OK AP4501, see spec sheet.
Check the RESISTANCE between S and D pins of all 4 devices.
We need to know that actual results of the test - do it like this
Mosfets
If you have a manual range multimeter, set it to 200 ohms (two hundred). This is for 3 pin ICs only. You can test a mosfet (Q, IC designation) "in circuit" by (power off and unplugged)
a) black on pin 1- red on pin 2 - record ohms
b) black on pin 1- red on pin 3 - record ohms
c) black on pin 2- red on pin 3 - record ohms
If any reading is less than 30 ohms you might have shorted mosfet. Remove from circuit and repeat the tests to verify.
Some mosfets are more than 3 pins. To test those, identify the part number and search for its datasheet. Once you find the datasheet, the pins will be designated source (S), gate (G), and drain (D). It will probably be documented as S1, S2, G1, G2, D1, D2.
Simply test
a) black on pin S1- red on pin G1 - record ohms
b) black on pin S1- red on pin D1 - record ohms
c) black on pin G1- red on pin D1 - record ohms
Repeat for the "2" pins. That is S2-G2, S2-D2, G2-D2.
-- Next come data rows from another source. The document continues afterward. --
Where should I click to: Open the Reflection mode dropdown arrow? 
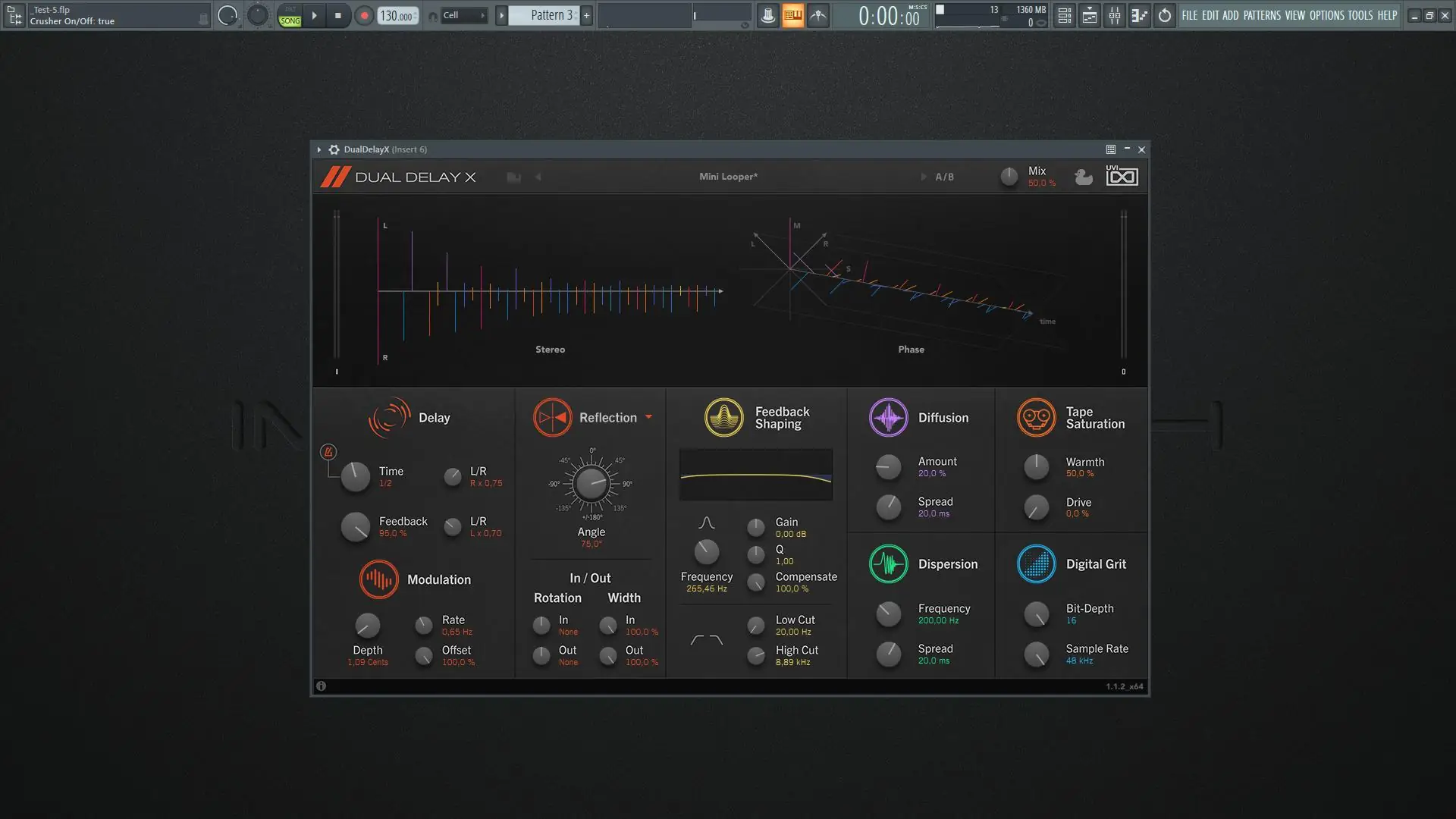[x=648, y=417]
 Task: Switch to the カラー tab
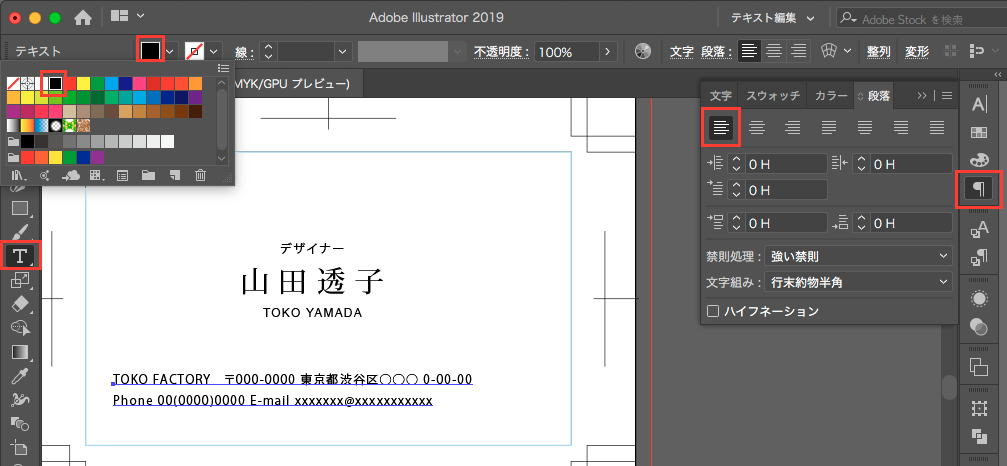click(831, 96)
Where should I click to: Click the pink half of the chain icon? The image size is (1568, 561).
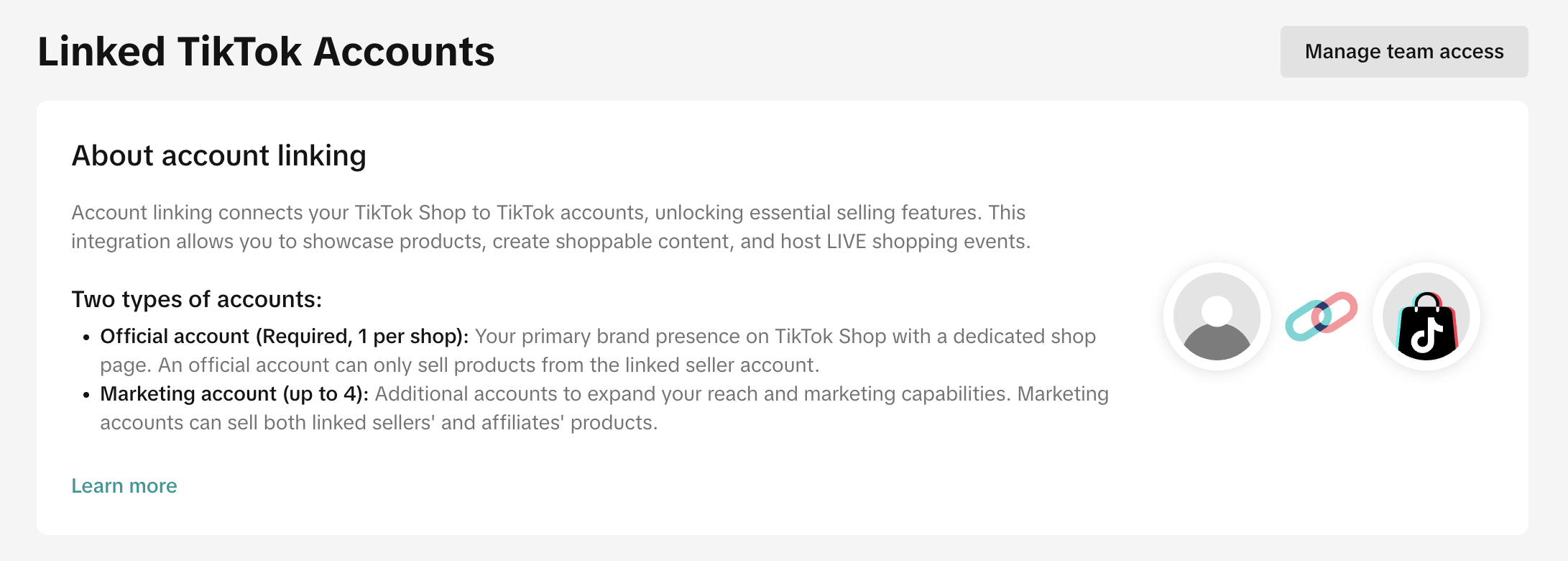click(1341, 308)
and post the results - some may be "OL" "OF" or "1"
These fuses blowing seems a common fault so hopefully the mosfets will be good
Check that the caps you replaced are the correct way round (polarity)
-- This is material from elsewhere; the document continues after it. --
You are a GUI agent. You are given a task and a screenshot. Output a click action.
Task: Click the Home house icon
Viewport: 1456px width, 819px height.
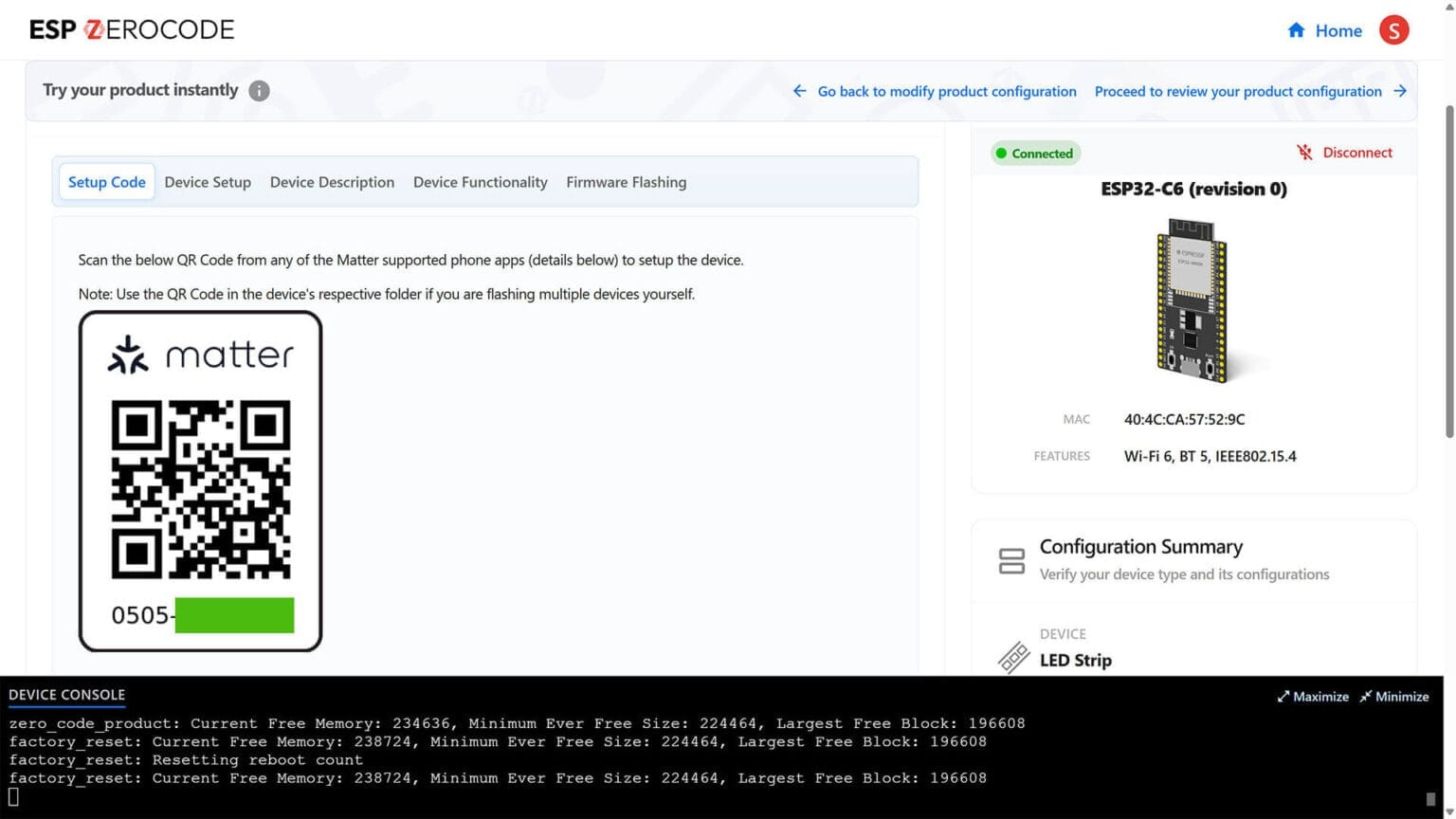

I also asked you to post the pictures on this forum - not offsite
so I have re attached them here so they available in future.
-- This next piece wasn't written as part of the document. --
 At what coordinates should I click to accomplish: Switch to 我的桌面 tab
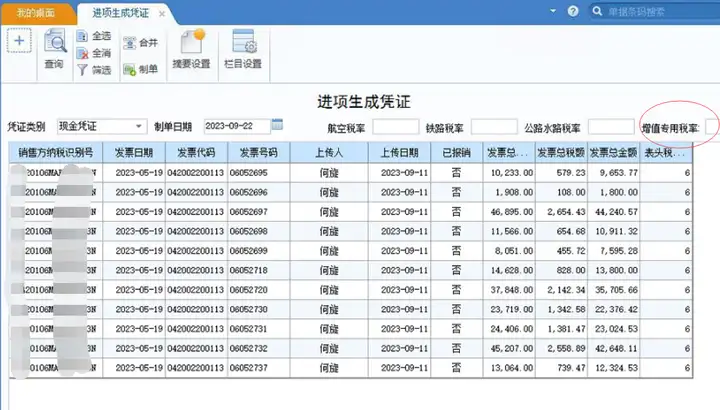point(36,13)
I have a very old fashioned meter
with dial set to RX 10 ohms
I get the needle to move to about 50 ohms
between the S1 an the G1 on each chip
I get about 35 ohms between S1 and either D1
the other have of each chip I get nothing well the needle barely moves ( stays on the High end of the scale near 200 )
I have some slow blow 2 amp fuses a bit big ( older electronics tend to be )
I am sure I can figure a way to get them on . If that is what is needed.
"I get about 35 ohms between S1 and either D1" No need to get the new fuses util you remove the MOSFET and test it again off board.
You should get a digital meter.
I went a head and put on a pair of fuses .. I get a flash on the screen when 1st powered up now . so the tubes work . I take a better look at video board now.
It should stay on if you have it hooked up to running PC, otherwise you still have problem in this inverter board. Bad lamp, bad MOSFET, transformers, caps will give you 2-seconds to black. All it take is one bad lamp to cause it to go black after seconds.
Also check the fuse to see if they are still OK.
OK Thank you .. I may close it up for a while ... as I have some other projects waiting to be finished ( computer builds )
Thank you again
the flash is at both top and bottom . with only one fuse it was bottom only ...with a PC hooked up the power light stays green , so it is getting a signal from the PC .
wondering if I still have the eye sight to try an de-solder the mofset's an re-solder new ones on.